I mean, I don't literally root against the republic, because since it's work of fiction, it's written so all the cool people are that side, and all the kitten stranglers are on the other. But if you were describe to me in neutral terms with no loaded language and no villain speech about fear the political systems in the Star Wars universe, I don't think I would identify the good guys and the bad guys the way Lucas and Disney seem to think I would.

the change sounds... positive to me?

A regional governor isn't a guy you elect locally to represent his home region, it's a guy hand-picked by the central ruler to control his assigned region. Think Lord Cornbury, not George Washington. It's a form of centralization.

Ultimately, the way things shake out in the prequel trilogy, I find myself rooting against the republic. Fighting separatists? Separatists are people who don't WANT to be in your republic, crushing them puts you on the side of meddling interventionist empires, not freedom fighters.

This, on the other hand, is part of my headcanon too. The separatists are clearly assholes, but they're also just the second-to-last of the series of puppets that Palpatine has been using to manufacture crises and accrue power, and at this stage of his plan the way to avoid such a trap would simply be to not walk into it. I'm honestly not sure whether this was a brilliant decision by Lucas (showing that the physical downfall of the Jedi was a consequence of their moral downfall, that they were all as prone to paranoid attachment and jealousy as Anakin, but for power and control and stability rather than for love) or a lucky-but-ignorant decision by Lucas (thoughtlessly internalizing a false lesson of the US Civil War, the idea that because separatism for an evil cause is evil, separatism can simply be assumed to be inherently evil), but it worked.

The Empire basically never defends its people. Sometimes it actively sells them out. This is because the Empire doesn’t really have people. It has subjects, measured only by their value to the Emperor.

It might be more accurate to compare the New Republic to Imperial splinter warlords (Zsinj, Isard) or to Pellaeon’s Imperial Remnant. None of those have a great track record vs. alien interlopers or even each other.

In The Phantom Menace, it seems that slavery is openly practiced on some worlds and the Republic just doesn't give a shit.

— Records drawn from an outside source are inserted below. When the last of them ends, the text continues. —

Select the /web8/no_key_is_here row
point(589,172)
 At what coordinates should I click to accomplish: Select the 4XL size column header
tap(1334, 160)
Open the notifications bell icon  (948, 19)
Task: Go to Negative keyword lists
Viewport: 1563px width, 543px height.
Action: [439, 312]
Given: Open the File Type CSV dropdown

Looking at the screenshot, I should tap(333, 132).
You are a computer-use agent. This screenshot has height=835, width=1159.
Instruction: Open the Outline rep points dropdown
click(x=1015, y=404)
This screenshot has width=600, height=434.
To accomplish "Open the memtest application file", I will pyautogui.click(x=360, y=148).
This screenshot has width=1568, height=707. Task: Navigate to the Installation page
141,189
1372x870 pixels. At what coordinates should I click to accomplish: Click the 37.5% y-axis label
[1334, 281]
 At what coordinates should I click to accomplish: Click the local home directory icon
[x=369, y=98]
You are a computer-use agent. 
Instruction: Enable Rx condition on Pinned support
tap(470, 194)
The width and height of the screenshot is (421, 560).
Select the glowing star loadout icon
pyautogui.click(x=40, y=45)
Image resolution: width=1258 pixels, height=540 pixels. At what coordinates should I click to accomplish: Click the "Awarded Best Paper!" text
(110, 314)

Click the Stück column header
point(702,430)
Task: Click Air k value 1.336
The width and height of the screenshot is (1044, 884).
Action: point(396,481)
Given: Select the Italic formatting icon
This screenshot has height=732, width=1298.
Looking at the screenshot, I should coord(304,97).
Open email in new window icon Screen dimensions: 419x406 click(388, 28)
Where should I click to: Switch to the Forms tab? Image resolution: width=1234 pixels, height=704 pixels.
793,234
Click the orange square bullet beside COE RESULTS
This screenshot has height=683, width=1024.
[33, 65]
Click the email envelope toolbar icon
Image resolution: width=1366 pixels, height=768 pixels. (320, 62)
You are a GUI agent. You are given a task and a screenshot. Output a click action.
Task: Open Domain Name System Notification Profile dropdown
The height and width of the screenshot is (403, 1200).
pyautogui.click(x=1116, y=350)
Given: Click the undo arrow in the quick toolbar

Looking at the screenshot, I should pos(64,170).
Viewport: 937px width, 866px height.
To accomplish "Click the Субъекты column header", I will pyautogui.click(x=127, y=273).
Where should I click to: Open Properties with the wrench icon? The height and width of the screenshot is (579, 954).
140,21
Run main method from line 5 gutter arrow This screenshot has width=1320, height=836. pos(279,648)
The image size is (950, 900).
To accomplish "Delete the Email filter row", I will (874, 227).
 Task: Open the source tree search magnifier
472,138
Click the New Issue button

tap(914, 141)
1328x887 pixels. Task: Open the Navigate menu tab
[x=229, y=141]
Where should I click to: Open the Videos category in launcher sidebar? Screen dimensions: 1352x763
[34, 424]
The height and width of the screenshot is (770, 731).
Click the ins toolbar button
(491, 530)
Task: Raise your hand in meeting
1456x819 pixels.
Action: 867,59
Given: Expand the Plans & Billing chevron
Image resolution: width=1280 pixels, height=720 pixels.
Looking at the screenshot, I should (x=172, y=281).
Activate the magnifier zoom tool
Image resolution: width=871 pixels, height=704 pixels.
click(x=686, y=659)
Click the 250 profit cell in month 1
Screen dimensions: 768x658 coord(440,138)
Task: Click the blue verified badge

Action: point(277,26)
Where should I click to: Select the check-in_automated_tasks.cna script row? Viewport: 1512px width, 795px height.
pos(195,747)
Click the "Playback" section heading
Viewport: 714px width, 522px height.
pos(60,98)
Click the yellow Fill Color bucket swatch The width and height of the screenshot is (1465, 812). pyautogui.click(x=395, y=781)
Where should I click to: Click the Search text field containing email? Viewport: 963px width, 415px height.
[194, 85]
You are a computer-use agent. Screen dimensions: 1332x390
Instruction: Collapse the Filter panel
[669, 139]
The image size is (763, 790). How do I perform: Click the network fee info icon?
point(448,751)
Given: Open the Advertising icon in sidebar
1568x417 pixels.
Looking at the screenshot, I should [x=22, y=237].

The opening crawl for that movie explicitly states: "The taxation of trade routes to outlying star systems is in dispute." Naboo is an outlying star system. Tatooine is even more distant from the capital than Naboo—possibly not even part of the Republic, as indicated by how Watto refuses to take Republic credits. These two systems are not representative of a "glorious republic", any more than Moldova and Transnistria are representative of Europe.